[Selected passage]

Schizophrenia, Latin for “split mind,” is a chronic, severe and disabling brain disorder, affecting an estimated 2.4 million American adults and their families. The hallmark of schizophrenia is disorganized thinking, which can manifest as positive symptoms (hallucinations and delusions) and negative symptoms (depression, blunted emotions and social withdrawal). Although schizophrenia is not as common as other mental disorders, the symptoms can be very disabling. In the past, there were different classes of schizophrenia, also known as ‘subtypes’. Disorganized schizophrenia, catatonic schizophrenia and schizoaffective disorder have since been absorbed into the larger diagnosis of schizophrenia, but are still used to describe the widely varied ways schizophrenia can manifest from person to person.
Treatments for schizophrenia are available, but there are multiple challenges facing patients, with one of the most daunting obstacles being adherence to medication schedules. Improving medication adherence in patients with schizophrenia may have a considerable positive impact on patients and society, especially on lowering rates of hospitalization.

[/Selected passage]
[Given entries]

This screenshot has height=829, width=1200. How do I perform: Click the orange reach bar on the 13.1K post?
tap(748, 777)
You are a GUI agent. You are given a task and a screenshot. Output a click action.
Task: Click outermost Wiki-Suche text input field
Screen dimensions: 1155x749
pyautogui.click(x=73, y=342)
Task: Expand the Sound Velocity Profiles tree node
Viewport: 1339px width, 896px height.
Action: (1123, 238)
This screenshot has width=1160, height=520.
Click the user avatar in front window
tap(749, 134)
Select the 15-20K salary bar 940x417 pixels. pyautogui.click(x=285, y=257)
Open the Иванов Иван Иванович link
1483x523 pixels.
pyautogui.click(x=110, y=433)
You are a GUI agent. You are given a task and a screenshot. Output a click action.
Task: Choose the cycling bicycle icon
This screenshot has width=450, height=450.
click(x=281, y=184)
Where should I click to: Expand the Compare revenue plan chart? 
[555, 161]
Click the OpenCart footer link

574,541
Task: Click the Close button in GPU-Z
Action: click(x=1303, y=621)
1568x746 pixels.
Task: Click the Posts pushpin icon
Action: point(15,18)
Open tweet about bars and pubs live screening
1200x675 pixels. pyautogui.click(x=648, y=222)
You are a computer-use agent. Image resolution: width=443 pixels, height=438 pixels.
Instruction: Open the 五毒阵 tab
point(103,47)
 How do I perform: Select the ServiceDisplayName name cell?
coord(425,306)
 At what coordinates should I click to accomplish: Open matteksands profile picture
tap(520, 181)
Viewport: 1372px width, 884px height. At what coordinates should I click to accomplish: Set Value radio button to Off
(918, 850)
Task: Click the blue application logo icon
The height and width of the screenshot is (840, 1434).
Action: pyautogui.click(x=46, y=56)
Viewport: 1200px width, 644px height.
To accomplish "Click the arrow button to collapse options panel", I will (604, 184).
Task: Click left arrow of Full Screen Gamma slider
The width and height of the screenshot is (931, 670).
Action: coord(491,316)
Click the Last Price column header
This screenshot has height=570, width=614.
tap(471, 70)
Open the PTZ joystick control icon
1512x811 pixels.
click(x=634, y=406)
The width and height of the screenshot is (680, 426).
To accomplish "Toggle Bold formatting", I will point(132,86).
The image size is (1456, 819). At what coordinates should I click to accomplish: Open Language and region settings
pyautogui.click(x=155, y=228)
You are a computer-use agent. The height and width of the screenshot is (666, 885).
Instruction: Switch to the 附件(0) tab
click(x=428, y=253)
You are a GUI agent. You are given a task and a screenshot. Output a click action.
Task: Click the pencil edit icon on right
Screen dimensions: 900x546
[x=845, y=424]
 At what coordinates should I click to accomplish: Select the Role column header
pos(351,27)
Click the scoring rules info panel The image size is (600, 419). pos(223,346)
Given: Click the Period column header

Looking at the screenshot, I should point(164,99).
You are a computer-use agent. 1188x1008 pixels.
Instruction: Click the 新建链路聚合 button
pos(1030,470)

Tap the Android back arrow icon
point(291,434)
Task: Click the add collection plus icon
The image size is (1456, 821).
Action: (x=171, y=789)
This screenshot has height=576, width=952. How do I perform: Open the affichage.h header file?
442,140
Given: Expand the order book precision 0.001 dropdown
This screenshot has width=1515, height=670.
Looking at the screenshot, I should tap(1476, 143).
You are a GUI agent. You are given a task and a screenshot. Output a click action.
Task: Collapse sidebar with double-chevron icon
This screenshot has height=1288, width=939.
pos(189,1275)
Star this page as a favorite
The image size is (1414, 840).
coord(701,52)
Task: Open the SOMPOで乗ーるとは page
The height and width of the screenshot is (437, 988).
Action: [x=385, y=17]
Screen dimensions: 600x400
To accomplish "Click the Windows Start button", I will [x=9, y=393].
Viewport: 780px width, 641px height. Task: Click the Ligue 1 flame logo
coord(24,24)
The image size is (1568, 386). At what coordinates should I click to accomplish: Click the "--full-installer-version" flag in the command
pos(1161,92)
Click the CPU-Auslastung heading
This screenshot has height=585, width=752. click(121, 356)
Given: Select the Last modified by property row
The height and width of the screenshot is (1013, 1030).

[/Given entries]

Check your understanding:
1 > Can you rewrite the schizophrenia passage between "Schizophrenia, Latin for" and "person to person.", inclusive, with "chronic" replaced by "long-term"?
2 > Can you extend the schizophrenia passage by continuing on from its final sentence?
The items are separate material and have no connection to the schizophrenia passage.

Responses by item number:
1 >
Schizophrenia, Latin for “split mind,” is a long-term, severe and disabling brain disorder, affecting an estimated 2.4 million American adults and their families. The hallmark of schizophrenia is disorganized thinking, which can manifest as positive symptoms (hallucinations and delusions) and negative symptoms (depression, blunted emotions and social withdrawal). Although schizophrenia is not as common as other mental disorders, the symptoms can be very disabling. In the past, there were different classes of schizophrenia, also known as ‘subtypes’. Disorganized schizophrenia, catatonic schizophrenia and schizoaffective disorder have since been absorbed into the larger diagnosis of schizophrenia, but are still used to describe the widely varied ways schizophrenia can manifest from person to person.

2 >
Long-acting injectable antipsychotics (LAIs) are an important alternative to oral medication, particularly advantageous for medication management. Several new-generation antipsychotics (NGAs), including risperidone, olanzapine, paliperidone, and aripiprazole, have become available as long-acting formulations. To date, all of the NGA LAIs have demonstrated a statistically and clinically significant decrease of relapse rates over placebo.
Alkermes recently announced that the FDA has approved a long acting, injectible treatment for schizophrenia expected to be available mid-July: Aristada Initio (aripiprazole lauroxil). Aristada Initio, in combination with a single 30 mg dose of oral aripiprazole, provides physicians with an alternative regimen to initiate patients onto any dose of Aristada on day one. Patients can be given up to two months of coverage with Aristda Initio, allowing more time for patients to be supported with appropriate medication.
“The approval of Aristada Initio makes Aristada the first and only long-acting atypical antipsychotic that can be initiated on day one, representing an important addition to the treatment paradigm for the complex illness of schizophrenia.”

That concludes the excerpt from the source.